I’m not learning. It’s sad because I hate to know I’m not learning. But I’m happy on the other side of the story because I know this doesn’t suggest I’m not learning in entirety. I’m happy because I know I’m not learning in accordance to the University‘s method and for that matter, the university is not a reality to me. After all, one will come out as a graduate of medical school and yet, have issues with governments paying their salaries after numerous months of offering services to the poor, this possibly creates strikes in the health sector. I mean the HEALTH sector, a sector in charge of human life. The education system is where I will approach less due to how sad the situation is. Teachers in Africa, the working force in charge of shaping the ideologies of the continent’s future leaders are poorly paid.
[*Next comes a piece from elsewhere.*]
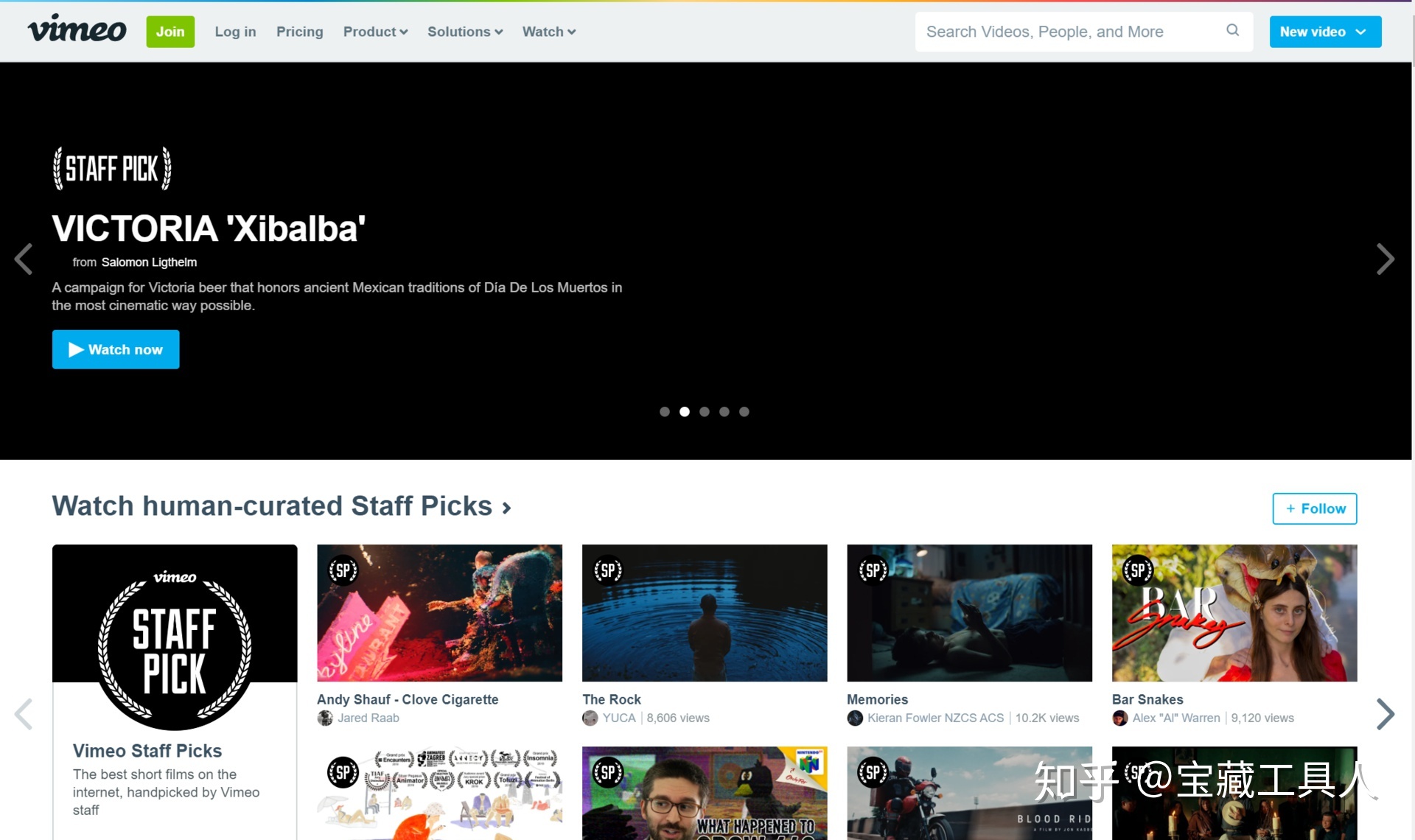Open the Watch menu
The height and width of the screenshot is (840, 1415).
click(x=548, y=32)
What I’m doing is authentic learning because it takes authentic courage to ignore the power bestowed upon the numerous and common candidates of the “Chew and Pour” trait through the trending nature of many universitities. I believe learning should be empirical. The student must be experienced. He or she must progress from observation to observation in the search for reality and not from preconceived hypothesis or opinions to observation. That is, sometimes we have to defy the normal steps of scientific method. Hasty theorizing must be avoided because it enhances the chew and pour formula. And this has crippled Africa. We are not moving in the right direction.
I think I know why I’m not learning. Its simple. Passion. The interest is not there. Someone might aspire to be a journalist, refined educationist, fashion designer, musician and et cetera but parents will be like become a doctor, lie_awyer, engineer and et cetera.
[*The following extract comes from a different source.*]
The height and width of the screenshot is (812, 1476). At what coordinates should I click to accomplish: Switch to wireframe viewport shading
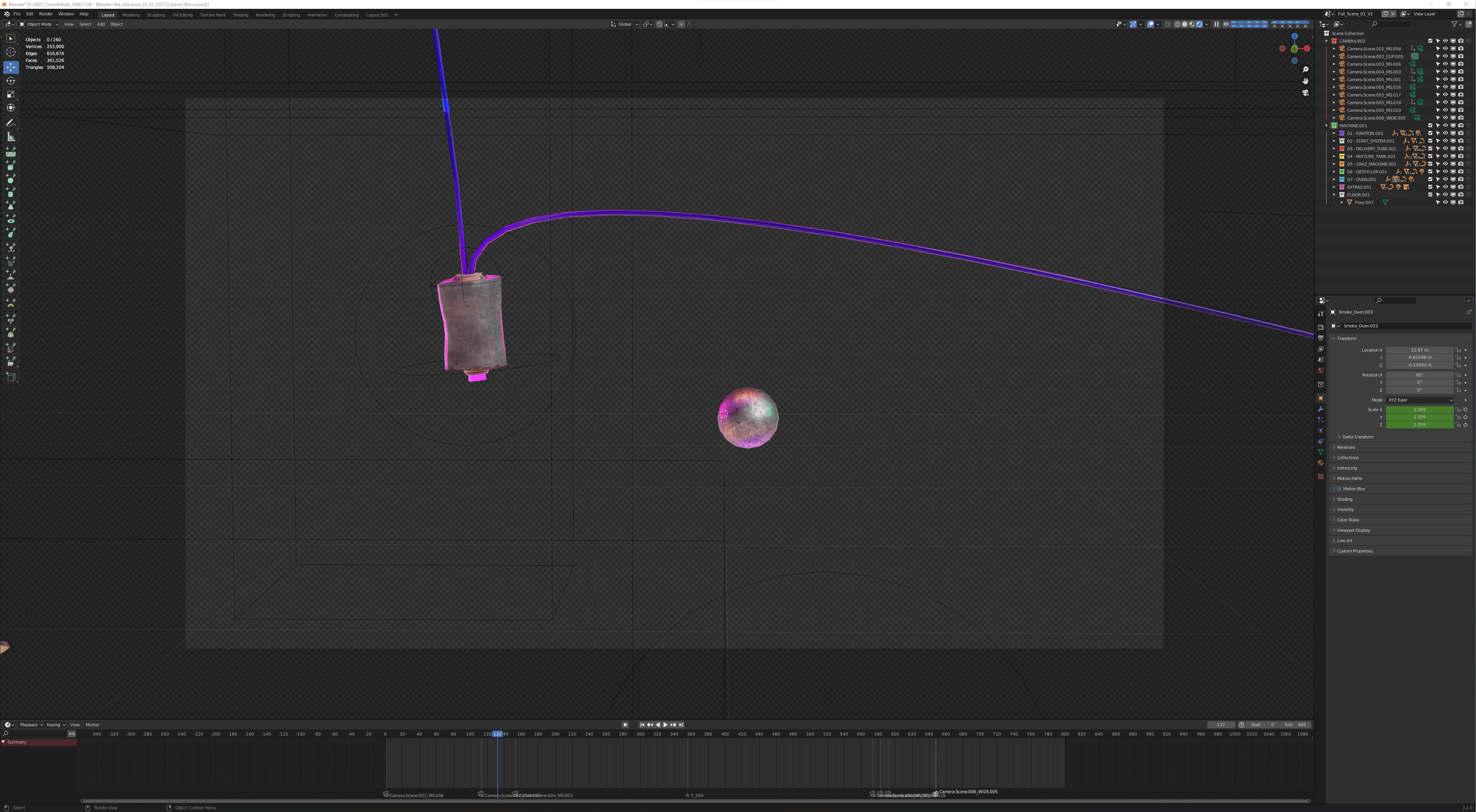click(x=1177, y=24)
Authoritative personalities of the Education system have forgotten that passion is a spare key to Success with Commitment as the master key. As I always say, I will never let the constraints of my immediate surroundings disregard the dreams and methods I have set for myself. I will not pretend to like the system just because the system has the documentative power to award degrees. I will not be forced to falsely and temporarily memorise facts, ignoring the power in understanding and applying concepts just because a lecturer will set “potomanto” questions or questions with blank spaces inculcated in them. I hate to say this. The learning process is actually fake and that’s why many of Africa’s leaders (mostly economists and lawyers) fail their people. Unfortunately, they knew how to memorise temporarily to pass when they were in school.
I’m never against effective memorisation. I’m against what is popularly referred to as “chew and pour“. I thought the aim of education was to imbibe knowledge into the lifetime student for further application of that knowledge to make the world a much better place, unless I’m wrong. Unfortunately, students of Social Sciences are forced by lecturers to do the temporary Copy and Paste because they usually come in large numbers in virtually all Universities in Africa to be precise. Lecturers hate to mark. They choose the convinience of seeing answers with ease without reading through essay sheets. Social Sciences are normally tagged as Reading Courses or Subjects. This caused me to ask, “If the lecturers of reading subjects are reluctant to reading essay like answers which may probably have not just sincere answers but detailed ones, how much more the student of the lecturer?“.
Its time. The time is now. Forgo the fake educative method that will leave you with nothing but a document, I mean a degree. Go for real education, education with power and passion attached to it. After all, your degree is no better and influential than Attitude. I will prefer to leave the Kwame Nkrumah University of Science and Technology with a Pass and an attachment of a vast knowledge on education to help change Africa than to leave with a First Class with virtually nothing in my head due to fake memorisation.